# [Document extract]
As I mentioned, our family affairs operation is designed to harness the assets and abilities of the federal government. We in this country, however, operate on a political system known as Federalism, which, in short, ensures that the states’ rights are not unduly infringed upon by the national government. Therefore, when we arrive on scene we are always careful to work in cooperation with the local medical examiner or coroner, whose responsibility it is to recover and identify victims. Nevertheless, I firmly believe no responsible local official will reject our offers of assistance, particularly given the track record we have already established.
I focus on the recovery and identification of remains specifically because every family member will tell you that in the immediate aftermath of a crash there is no greater interest for those who have lost a loved one. The NTSB fully recognizes that the family affairs efforts must be focused on the quick and accurate identification of remains. We can bring to the scene a fully equipped mobile morgue and the staff required to operate it. The Department of Health and Human Services operates the National Disaster Medical System and their Disaster Mortuary or DMORT teams are full partners with us in our response.

Collected data entries
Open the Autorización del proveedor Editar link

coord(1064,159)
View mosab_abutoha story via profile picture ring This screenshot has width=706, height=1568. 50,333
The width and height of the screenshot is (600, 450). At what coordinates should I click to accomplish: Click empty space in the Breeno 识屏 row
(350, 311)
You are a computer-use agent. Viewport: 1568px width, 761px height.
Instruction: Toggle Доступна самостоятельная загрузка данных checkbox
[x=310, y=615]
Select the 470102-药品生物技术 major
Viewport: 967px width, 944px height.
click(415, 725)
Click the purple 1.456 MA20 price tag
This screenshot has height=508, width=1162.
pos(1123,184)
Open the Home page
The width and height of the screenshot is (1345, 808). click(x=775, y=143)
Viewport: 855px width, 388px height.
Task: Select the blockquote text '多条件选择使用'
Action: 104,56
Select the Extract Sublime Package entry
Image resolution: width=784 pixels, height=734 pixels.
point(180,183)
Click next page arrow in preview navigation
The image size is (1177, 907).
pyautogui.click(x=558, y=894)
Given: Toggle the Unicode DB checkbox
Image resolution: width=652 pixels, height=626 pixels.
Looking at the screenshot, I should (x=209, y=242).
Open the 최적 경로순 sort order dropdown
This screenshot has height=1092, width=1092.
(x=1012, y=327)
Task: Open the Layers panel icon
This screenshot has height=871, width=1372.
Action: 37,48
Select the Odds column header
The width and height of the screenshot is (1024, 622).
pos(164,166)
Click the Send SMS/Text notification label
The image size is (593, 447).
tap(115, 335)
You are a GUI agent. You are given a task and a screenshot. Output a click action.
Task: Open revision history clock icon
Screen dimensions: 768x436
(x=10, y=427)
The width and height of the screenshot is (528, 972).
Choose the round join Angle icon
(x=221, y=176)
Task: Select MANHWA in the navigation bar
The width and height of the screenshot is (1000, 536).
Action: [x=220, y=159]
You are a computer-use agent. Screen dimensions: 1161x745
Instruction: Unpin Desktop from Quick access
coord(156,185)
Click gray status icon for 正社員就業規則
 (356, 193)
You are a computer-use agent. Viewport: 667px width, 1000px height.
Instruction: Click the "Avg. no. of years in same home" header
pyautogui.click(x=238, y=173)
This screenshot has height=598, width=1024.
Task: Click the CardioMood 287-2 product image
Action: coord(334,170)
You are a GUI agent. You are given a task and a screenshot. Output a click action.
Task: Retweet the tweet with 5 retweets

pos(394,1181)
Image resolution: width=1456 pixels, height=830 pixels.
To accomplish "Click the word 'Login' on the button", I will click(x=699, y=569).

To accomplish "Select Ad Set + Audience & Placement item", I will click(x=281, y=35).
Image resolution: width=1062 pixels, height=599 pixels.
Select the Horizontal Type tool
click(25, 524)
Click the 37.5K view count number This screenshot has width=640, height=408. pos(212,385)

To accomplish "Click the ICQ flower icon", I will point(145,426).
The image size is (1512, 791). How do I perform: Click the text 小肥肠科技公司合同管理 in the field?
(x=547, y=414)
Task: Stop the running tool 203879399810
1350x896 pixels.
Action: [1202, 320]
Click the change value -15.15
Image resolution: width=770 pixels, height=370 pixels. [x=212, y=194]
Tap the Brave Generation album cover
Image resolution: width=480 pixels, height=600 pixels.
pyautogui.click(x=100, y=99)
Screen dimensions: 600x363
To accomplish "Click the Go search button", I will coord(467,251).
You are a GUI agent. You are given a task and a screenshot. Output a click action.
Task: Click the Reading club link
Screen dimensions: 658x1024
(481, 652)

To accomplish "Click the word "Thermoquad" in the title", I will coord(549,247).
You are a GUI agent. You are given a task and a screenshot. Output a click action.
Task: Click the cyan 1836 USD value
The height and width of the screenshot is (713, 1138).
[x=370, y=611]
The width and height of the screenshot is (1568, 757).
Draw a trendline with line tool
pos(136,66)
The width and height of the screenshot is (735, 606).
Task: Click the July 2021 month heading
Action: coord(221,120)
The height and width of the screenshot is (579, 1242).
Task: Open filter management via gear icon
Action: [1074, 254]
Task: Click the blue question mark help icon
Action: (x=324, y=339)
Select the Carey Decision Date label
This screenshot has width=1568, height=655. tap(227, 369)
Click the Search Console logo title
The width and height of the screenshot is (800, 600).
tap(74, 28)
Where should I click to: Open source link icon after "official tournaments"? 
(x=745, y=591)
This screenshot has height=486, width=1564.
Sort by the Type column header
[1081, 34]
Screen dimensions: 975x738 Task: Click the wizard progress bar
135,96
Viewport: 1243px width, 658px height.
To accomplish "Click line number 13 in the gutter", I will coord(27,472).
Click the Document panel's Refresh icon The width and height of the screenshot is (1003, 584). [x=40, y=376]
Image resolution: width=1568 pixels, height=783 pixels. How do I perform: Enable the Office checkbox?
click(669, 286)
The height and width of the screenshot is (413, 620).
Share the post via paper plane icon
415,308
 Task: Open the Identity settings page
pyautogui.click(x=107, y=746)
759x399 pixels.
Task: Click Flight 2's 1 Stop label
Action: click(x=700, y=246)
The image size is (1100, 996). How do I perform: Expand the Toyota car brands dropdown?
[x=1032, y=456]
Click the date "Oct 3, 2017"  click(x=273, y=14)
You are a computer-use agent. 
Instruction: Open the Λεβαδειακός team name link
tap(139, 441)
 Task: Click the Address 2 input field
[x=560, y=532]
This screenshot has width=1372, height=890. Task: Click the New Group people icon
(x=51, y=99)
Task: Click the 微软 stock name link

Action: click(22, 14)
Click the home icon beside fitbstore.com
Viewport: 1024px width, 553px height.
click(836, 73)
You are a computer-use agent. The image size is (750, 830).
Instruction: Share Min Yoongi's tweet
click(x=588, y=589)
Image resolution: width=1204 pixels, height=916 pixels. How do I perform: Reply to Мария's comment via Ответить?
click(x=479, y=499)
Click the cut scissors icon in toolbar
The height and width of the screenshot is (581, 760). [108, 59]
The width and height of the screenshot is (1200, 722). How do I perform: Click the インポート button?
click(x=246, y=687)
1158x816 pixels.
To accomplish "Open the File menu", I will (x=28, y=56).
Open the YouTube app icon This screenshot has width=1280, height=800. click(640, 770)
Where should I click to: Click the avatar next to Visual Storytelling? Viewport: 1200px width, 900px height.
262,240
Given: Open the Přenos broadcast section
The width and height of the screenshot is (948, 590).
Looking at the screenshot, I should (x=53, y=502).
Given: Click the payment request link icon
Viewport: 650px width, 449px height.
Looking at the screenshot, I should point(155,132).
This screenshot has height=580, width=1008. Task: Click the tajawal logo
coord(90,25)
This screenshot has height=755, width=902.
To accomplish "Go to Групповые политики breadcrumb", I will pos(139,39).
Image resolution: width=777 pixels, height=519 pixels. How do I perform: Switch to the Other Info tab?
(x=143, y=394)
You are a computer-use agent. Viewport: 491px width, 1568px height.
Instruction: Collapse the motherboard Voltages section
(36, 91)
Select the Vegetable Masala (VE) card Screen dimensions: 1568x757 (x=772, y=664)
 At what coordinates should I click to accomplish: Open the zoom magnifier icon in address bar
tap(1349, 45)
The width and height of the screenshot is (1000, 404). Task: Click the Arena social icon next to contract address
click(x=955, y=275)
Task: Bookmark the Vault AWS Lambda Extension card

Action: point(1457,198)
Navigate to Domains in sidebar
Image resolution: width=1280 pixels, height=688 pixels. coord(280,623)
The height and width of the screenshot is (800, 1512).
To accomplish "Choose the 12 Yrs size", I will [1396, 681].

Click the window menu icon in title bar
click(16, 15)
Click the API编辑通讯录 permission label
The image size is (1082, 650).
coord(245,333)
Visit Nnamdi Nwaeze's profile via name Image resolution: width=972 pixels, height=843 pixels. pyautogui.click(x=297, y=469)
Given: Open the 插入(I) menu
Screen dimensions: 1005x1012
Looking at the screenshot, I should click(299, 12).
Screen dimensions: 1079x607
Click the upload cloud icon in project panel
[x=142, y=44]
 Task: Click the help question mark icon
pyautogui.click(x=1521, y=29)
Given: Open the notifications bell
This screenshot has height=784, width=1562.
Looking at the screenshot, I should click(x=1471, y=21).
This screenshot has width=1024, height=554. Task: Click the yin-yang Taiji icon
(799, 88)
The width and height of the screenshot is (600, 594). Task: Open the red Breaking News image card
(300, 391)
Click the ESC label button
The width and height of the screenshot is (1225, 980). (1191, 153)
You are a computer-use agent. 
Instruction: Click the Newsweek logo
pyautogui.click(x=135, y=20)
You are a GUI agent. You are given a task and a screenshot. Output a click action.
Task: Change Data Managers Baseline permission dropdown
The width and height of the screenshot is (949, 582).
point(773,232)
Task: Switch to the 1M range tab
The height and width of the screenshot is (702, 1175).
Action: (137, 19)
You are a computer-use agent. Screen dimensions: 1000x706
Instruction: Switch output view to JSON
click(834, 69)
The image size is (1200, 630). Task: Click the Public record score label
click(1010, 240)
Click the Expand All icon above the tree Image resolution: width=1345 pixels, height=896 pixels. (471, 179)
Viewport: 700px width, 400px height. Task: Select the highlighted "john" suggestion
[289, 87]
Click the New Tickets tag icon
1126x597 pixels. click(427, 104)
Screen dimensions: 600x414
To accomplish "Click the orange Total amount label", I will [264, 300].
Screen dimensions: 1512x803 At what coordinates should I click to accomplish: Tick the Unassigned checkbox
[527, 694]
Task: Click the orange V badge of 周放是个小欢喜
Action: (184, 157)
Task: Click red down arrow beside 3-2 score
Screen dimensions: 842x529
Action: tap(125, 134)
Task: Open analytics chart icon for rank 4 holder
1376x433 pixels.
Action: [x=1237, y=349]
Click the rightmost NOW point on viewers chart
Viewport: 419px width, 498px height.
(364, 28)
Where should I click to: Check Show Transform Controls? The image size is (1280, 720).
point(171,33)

# [What you need to do]
According to the text on the NTSB's family affairs work, which department operates the National Disaster Medical System?

# [Response box]
The Department of Health and Human Services.